When a merchant cash advance makes sense
An MCA is not the right product for every situation. It is the right product for specific ones.
When an MCA tends to work well
Your business has strong, consistent daily card or deposit volume. You need capital in 24 to 48 hours. You cannot qualify for a bank term loan due to credit or documentation. Your repayment capacity fluctuates with revenue and a flexible structure suits you better than a fixed monthly payment. Or you need a shorter-term bridge while you build your credit file.
When an MCA is a harder fit
Your revenue is lumpy or project-based (the holdback structure works against you in slow months). You want to pay off early to reduce cost (factor rates are fixed regardless). Your margins are very thin (daily holdbacks reduce cash flow on every deposit).

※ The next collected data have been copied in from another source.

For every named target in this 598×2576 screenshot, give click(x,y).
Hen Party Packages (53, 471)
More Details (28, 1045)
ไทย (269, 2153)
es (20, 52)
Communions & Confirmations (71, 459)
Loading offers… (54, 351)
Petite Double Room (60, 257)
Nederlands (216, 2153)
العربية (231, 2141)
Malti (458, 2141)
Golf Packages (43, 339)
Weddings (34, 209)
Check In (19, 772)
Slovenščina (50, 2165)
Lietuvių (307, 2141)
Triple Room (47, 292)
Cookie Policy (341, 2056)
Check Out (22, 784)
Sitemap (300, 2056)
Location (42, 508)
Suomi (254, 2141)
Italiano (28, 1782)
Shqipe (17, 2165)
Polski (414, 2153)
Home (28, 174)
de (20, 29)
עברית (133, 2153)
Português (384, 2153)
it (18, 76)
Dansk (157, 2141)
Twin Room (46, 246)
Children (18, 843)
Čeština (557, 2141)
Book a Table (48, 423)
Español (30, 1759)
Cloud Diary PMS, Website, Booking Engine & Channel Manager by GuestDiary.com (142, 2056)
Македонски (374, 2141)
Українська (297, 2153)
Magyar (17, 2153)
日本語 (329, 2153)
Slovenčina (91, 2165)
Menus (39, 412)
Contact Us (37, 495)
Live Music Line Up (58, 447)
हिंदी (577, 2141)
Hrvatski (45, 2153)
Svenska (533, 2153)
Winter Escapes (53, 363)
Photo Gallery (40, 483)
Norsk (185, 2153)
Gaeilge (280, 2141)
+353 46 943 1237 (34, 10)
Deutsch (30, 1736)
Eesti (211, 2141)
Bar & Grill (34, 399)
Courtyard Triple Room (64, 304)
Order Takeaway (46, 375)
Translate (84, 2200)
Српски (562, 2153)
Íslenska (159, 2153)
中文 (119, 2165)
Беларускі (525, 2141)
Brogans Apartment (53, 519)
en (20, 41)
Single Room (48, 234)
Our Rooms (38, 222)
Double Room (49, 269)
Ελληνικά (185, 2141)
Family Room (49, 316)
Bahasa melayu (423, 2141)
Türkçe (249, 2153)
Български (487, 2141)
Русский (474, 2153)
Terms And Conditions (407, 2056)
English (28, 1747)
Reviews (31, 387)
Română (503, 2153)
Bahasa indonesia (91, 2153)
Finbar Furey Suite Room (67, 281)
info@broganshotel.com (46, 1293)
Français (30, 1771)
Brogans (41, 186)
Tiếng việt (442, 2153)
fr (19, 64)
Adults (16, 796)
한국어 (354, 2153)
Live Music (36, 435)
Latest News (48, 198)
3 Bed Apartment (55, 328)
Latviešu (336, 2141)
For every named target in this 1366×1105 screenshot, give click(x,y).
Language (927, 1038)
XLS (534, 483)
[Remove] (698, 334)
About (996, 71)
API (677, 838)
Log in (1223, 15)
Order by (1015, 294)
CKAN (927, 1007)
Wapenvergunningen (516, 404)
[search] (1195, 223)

Or you need an amount above $500,000.
Making the right call for your business
The most useful thing you can do before signing is calculate the full repayment amount and compare it to what the capital will actually generate for your business. If the return on deploying the capital exceeds the factor cost, the product makes sense. If it does not, it is worth exploring other business financing options first.
Solid Capital offers merchant cash advances to Canadian businesses with consistent deposit volume. Every file is reviewed by a Canadian advisor who reads the full picture. Curious whether you would qualify? Apply at solidcapital.ca. Five-minute form, no impact to your credit score to apply. See how our process works before you decide.
Frequently Asked Questions
What is a typical factor rate for a merchant cash advance in Canada?
Factor rates in Canada typically range from 1.10 to 1.50. The rate you receive depends on your industry, monthly deposit volume, time in business, and credit profile. Businesses with stronger revenue histories and better credit tend to receive lower factor rates.
Can I pay off a merchant cash advance early to save money?
In most MCA agreements, early repayment does not reduce the total amount owed. The factor rate is applied to the full advance upfront. Some agreements include an early repayment discount, so it is worth asking your provider before signing.
How does a merchant cash advance affect my credit score?
Applying for an MCA with most alternative lenders involves a soft credit pull that does not affect your score. MCA repayments are typically not reported to credit bureaus like Equifax Canada or TransUnion, so on-time repayment usually does not build your credit history the way a bank loan would.
Is a merchant cash advance regulated in Canada?
MCAs are structured as a purchase of future receivables rather than a traditional loan, which places them outside some lending regulations. The Financial Consumer Agency of Canada and provincial regulators have been reviewing MCA practices. Borrowers should always read the full agreement and understand the total repayment amount before signing.
What is a holdback rate on a merchant cash advance?
The holdback rate is the percentage of your daily deposits that the MCA provider collects until the advance is repaid. Holdback rates typically range from 10% to 25%. A higher holdback rate means faster repayment but reduced daily cash flow.